EXTRAIT DU TEXTE:
-=-=-

Un message de l'Autre campagne, soutenue et préfacée par le couple Aubrac

Bonjour à tous,

 
C'est avec une immense tristesse que nous avons appris la disparition de Lucie Aubrac dans la nuit du 14 au 15 mars. Nos pensées vont à son mari Raymond Aubrac, qui nous avait fait l'honneur de co-signer avec elle la préface du livre « l'Autre campagne ». Ils nous avaient reçus chez eux avec une grande gentillesse il y a quelque mois, pour discuter du projet. Nous gardons un souvenir ému de cette rencontre.
 
Nous avions été profondément marqués par la sincérité d'un engagement qui n'aura pas dévié un instant depuis leurs années de résistance. Lucie Aubrac portait un regard lucide sur la société actuelle, sur ces forces nombreuses qui ont « un grand intérêt à ce que rien ne change », et sur la nécessité impérieuse d'inventer chaque jour un monde meilleur. Celles et ceux qui, aujourd'hui, se répandent en propos lénifiants sur la mémoire de Lucie Aubrac et qui dans le même temps contribuent à maintenir et aggraver les inégalités et les injustices qu'elle n'a eu de cesse de combattre, seraient bien inspirés de lire cette courte préface.
 
Bien à vous,
 
Georges Debrégeas et Thomas Lacoste
 
 

Pour un autre Programme
 
Par Lucie Aubrac et Raymond Aubrac
 
 
Quelle audace réconfortante ! Quand le poids des injustices devient trop lourd, il faut changer. Mais ceux qui nous le disent ici n’ajoutent pas qu’eux seuls seraient capables de résoudre tous les problèmes si on leur confiait le pouvoir : ce ne sont pas des candidats à une élection. Autorisés, dans leur domaine, par leur compétence et expérience, ils savent ce qui va mal et pourquoi ça va mal. Ils dénoncent quand il le faut les responsables et ils proposent comment peut être rétablie l’efficacité, comment peut être rétablie la justice. Voilà une vraie démarche citoyenne.

-=-=-

INFORMATIONS FOURNIES:
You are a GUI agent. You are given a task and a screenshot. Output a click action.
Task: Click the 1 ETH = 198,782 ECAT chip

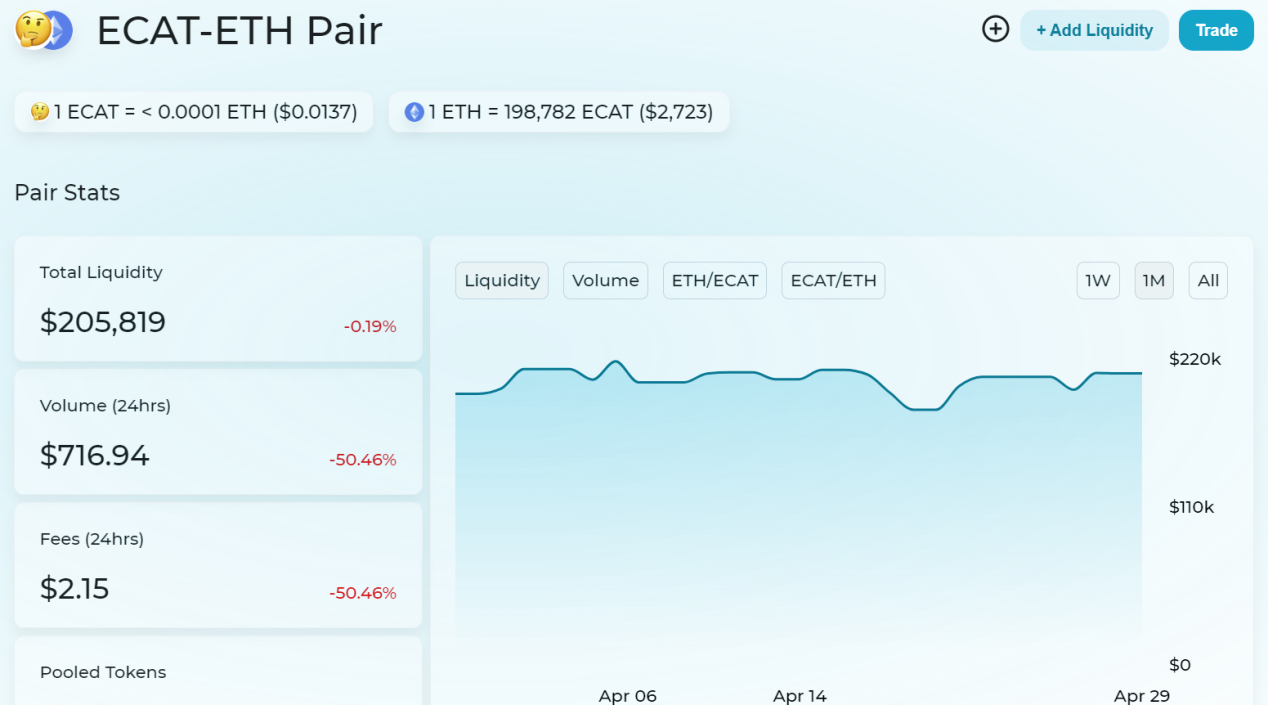tap(559, 112)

-=-=-

TÂCHE À RÉALISER:
Reprenez le texte sur Lucie Aubrac et la préface de « l'Autre campagne » et prolongez-le à partir de sa dernière phrase.

RÉSULTAT ATTENDU:
Dans une société pourtant si riche, mais qui a perdu son élan vital et qui ne propose à ses enfants rien qui puisse les mobiliser, la leçon d’anatomie découvre l’égoïsme, le repli sur soi, le peur et le mépris de l’autre, le déni de l’intérêt général au bénéfice de quelques particuliers, bref le recul de la démocratie. Nous savons qu’attaquer la démocratie nourrit l’intolérance et le racisme.

Nous nous souvenons qu’il y a peu, car soixante ans n’est pas si long, notre pays sortait d’une catastrophe. Il avait été pillé, rançonné, détruit dans ses œuvres vives pas des forces brutales, et nous avions su résister, c’est à dire comprendre et oser. Pour retrouver la liberté et les valeurs de la République, bien des hommes et des femmes avaient donné leur vie. Cette résistance avait catalysé l’élan vital qui nous avait permis de remettre debout un pays de citoyens capables de rétablir une démocratie créatrice.

Résister c’est oser. Oser, c’est créer. Encore faut-il une feuille de route, établie après l’analyse de la situation.

Mais regardons de plus près cette feuille de route qui a, il y a soixante ans, rétabli et rénové notre démocratie : le Programme du Conseil national de la résistance (CNR). Elle prépare, en effet, les principales réformes qui ont été réalisées après la Libération : nationalisation de grandes entreprises, de banques, de services publics ; création de la Sécurité sociale pour tous les salariés, liberté de la presse, etc. Elles étaient les têtes de chapitre du programme de gouvernement de ceux qui ont alors dirigé notre pays, avec le Général de Gaule et les principaux dirigeants de la Résistance : mouvements, syndicats, partis politiques.

Mais ces réformes, souvent fondamentales, ne sont proposées que dans la seconde partie du Programme du CNR. La première consiste à définir les moyens de la lutte qui permettra de les entreprendre : comment il fallait s’organiser pour mettre la démocratie au pouvoir, en luttant contre l’ennemi occupant le pays, et ses auxiliaires au service de ce qu’on appelait « l’Etat Français », le régime pétainiste de Vichy. Ainsi fut conduite la lutte pour la Libération, lutte militaire et politique. C’est après la victoire, obtenue grâce aux efforts et aux sacrifices de nos alliés, les Soviétiques, les Britanniques et les Américains, avec les combats des Français, que la seconde partie du Programme du CNR put être appliquée.

Si nous réfléchissons aux conditions actuelles, nous devons conclure que cet Autre Programme qui nous est proposé dans cet ouvrage ne pourra être appliqué qu’après une autre forme de lutte, contre des adversaires et des obstacles qui ne sont plus, heureusement, des forces armées ou des polices mais qui ne sont pas, pour autant, faciles à surmonter.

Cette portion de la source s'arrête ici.